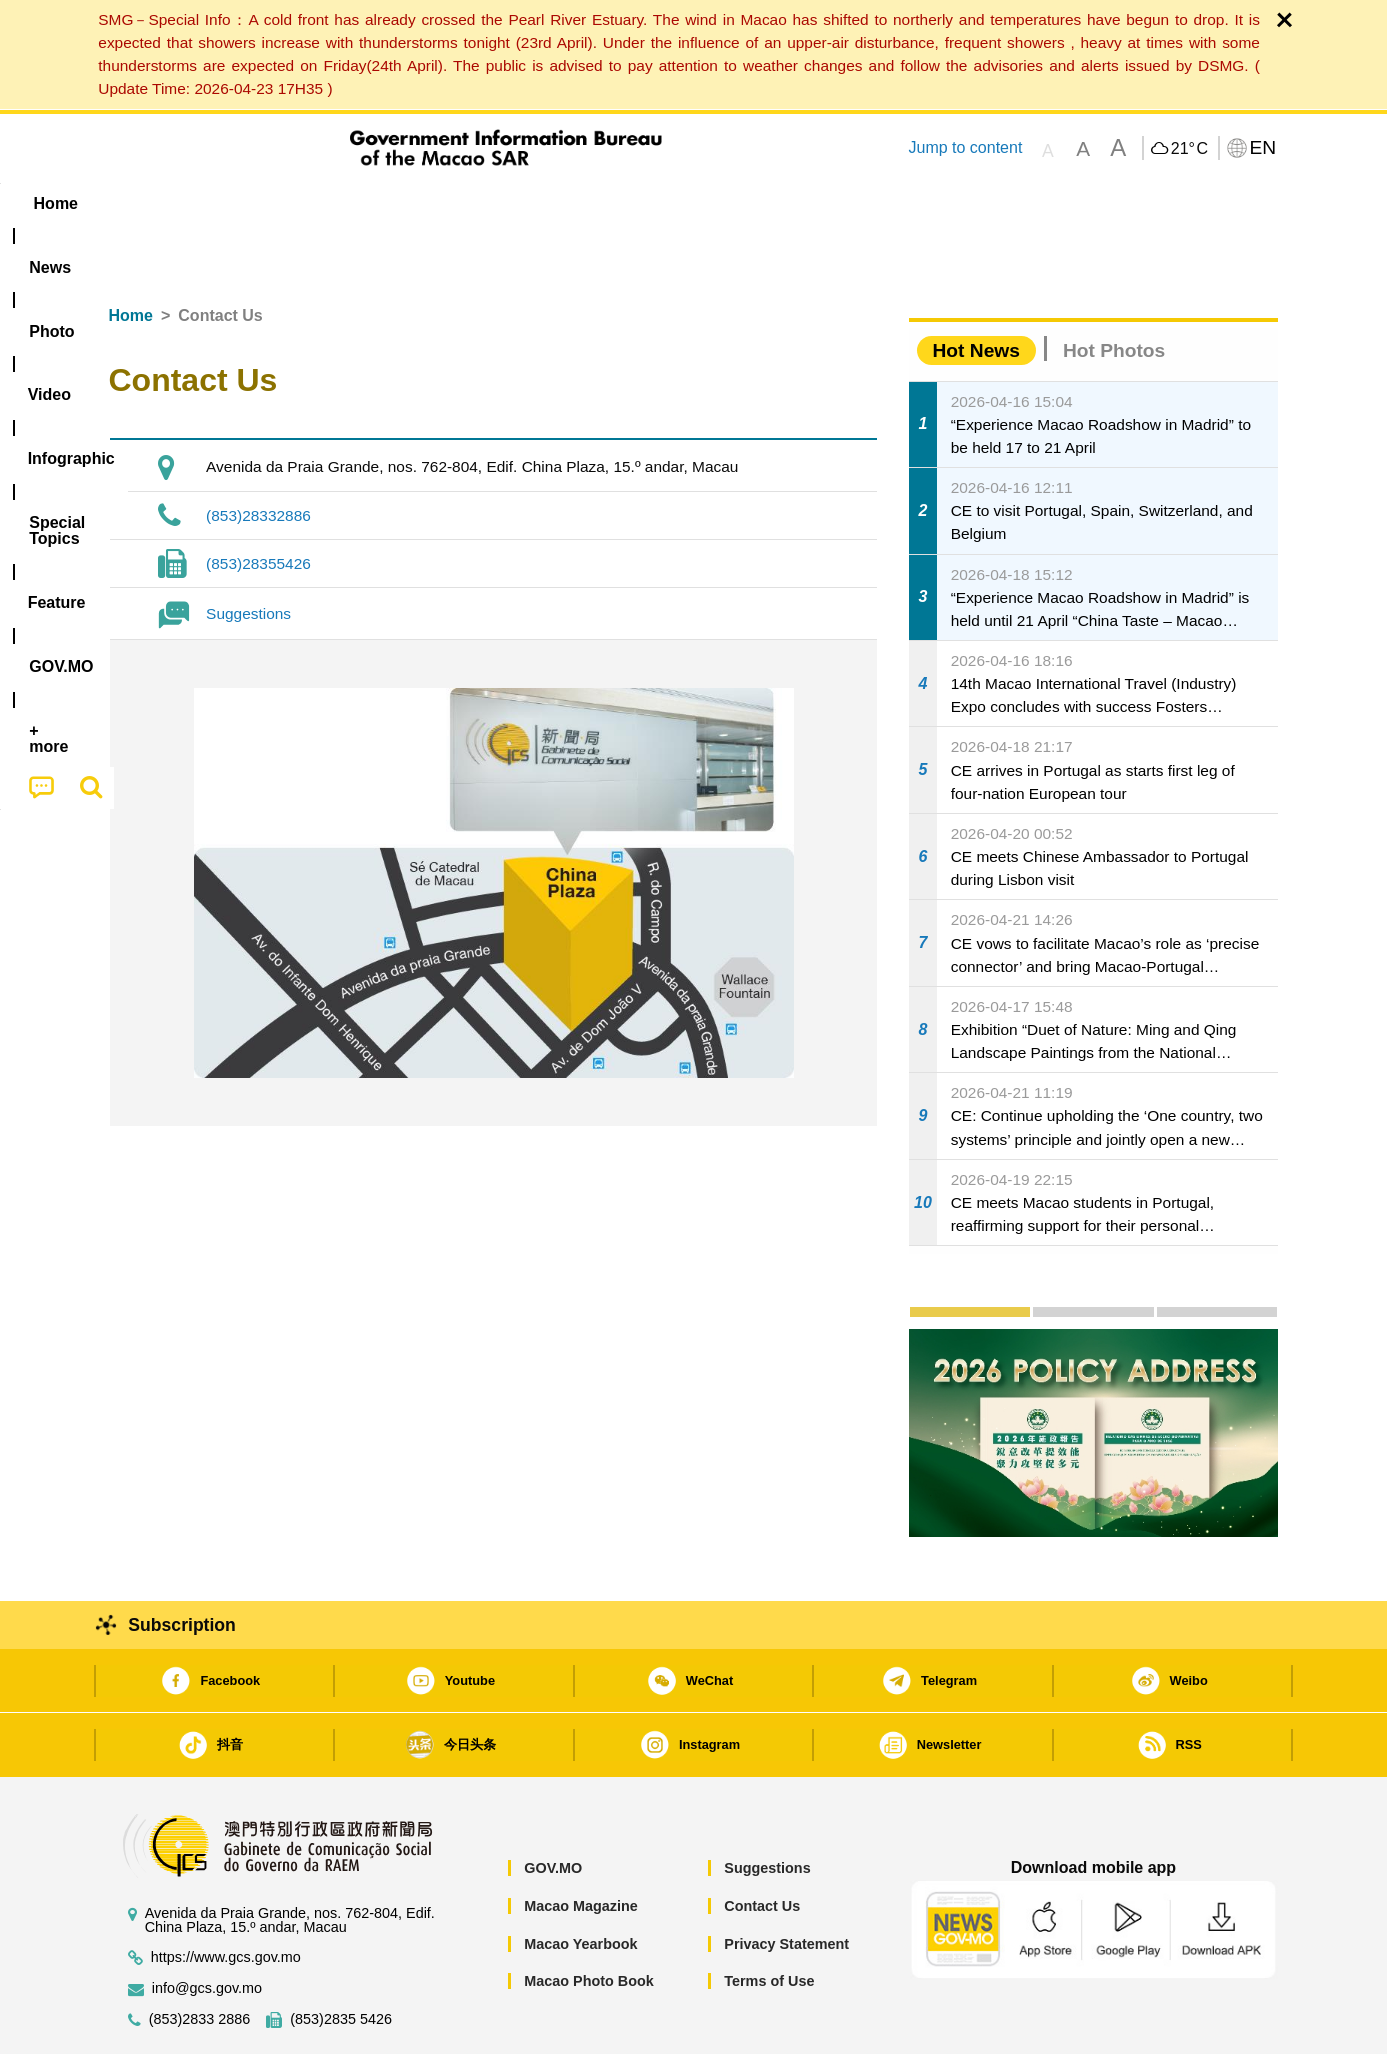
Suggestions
--
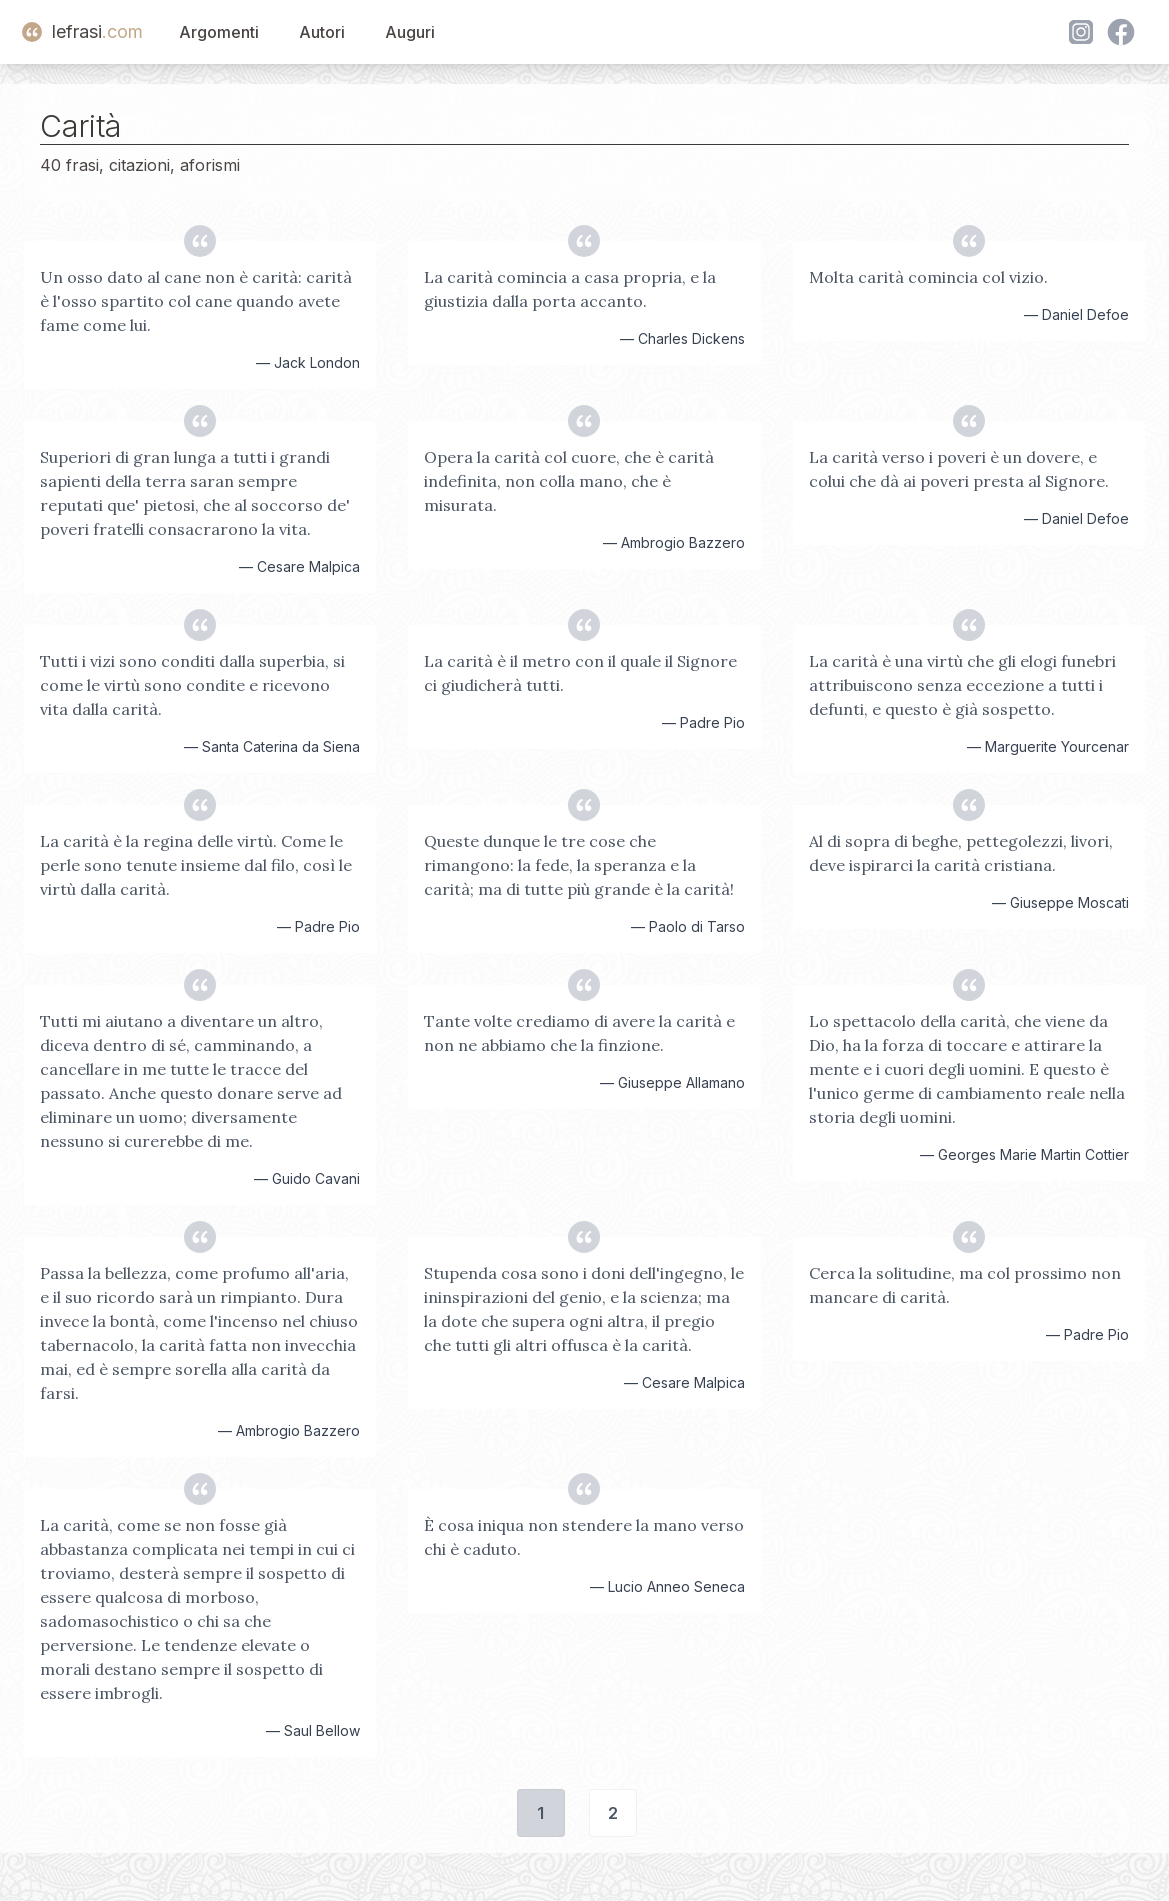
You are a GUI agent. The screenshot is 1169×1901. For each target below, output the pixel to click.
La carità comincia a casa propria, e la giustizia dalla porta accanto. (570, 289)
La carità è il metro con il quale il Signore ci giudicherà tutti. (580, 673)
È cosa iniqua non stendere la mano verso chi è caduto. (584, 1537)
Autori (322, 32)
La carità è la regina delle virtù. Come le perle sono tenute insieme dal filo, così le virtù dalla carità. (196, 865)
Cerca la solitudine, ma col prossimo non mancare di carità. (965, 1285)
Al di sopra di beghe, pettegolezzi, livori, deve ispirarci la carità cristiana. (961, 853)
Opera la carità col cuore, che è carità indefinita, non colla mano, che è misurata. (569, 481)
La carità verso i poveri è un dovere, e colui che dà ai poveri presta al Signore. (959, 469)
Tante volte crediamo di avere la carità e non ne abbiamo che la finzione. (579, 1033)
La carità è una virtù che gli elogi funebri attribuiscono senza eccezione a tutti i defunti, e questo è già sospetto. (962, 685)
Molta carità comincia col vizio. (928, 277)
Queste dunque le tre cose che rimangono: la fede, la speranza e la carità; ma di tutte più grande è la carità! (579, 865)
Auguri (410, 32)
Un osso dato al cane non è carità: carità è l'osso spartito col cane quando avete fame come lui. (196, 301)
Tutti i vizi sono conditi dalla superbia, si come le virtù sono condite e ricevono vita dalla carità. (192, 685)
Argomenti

▶ _TASK TO CARRY OUT_: Rewrite the rows in the stretch from the one containing "Al di sopra" through the one containing "Auguri (410, 32)", changing "poveri" to "bisognosi" and keeping everything else the same. Return only those rows.

▶ _RESPONSE TO THE EXERCISE_:
Al di sopra di beghe, pettegolezzi, livori, deve ispirarci la carità cristiana. (961, 853)
Opera la carità col cuore, che è carità indefinita, non colla mano, che è misurata. (569, 481)
La carità verso i bisognosi è un dovere, e colui che dà ai bisognosi presta al Signore. (959, 469)
Tante volte crediamo di avere la carità e non ne abbiamo che la finzione. (579, 1033)
La carità è una virtù che gli elogi funebri attribuiscono senza eccezione a tutti i defunti, e questo è già sospetto. (962, 685)
Molta carità comincia col vizio. (928, 277)
Queste dunque le tre cose che rimangono: la fede, la speranza e la carità; ma di tutte più grande è la carità! (579, 865)
Auguri (410, 32)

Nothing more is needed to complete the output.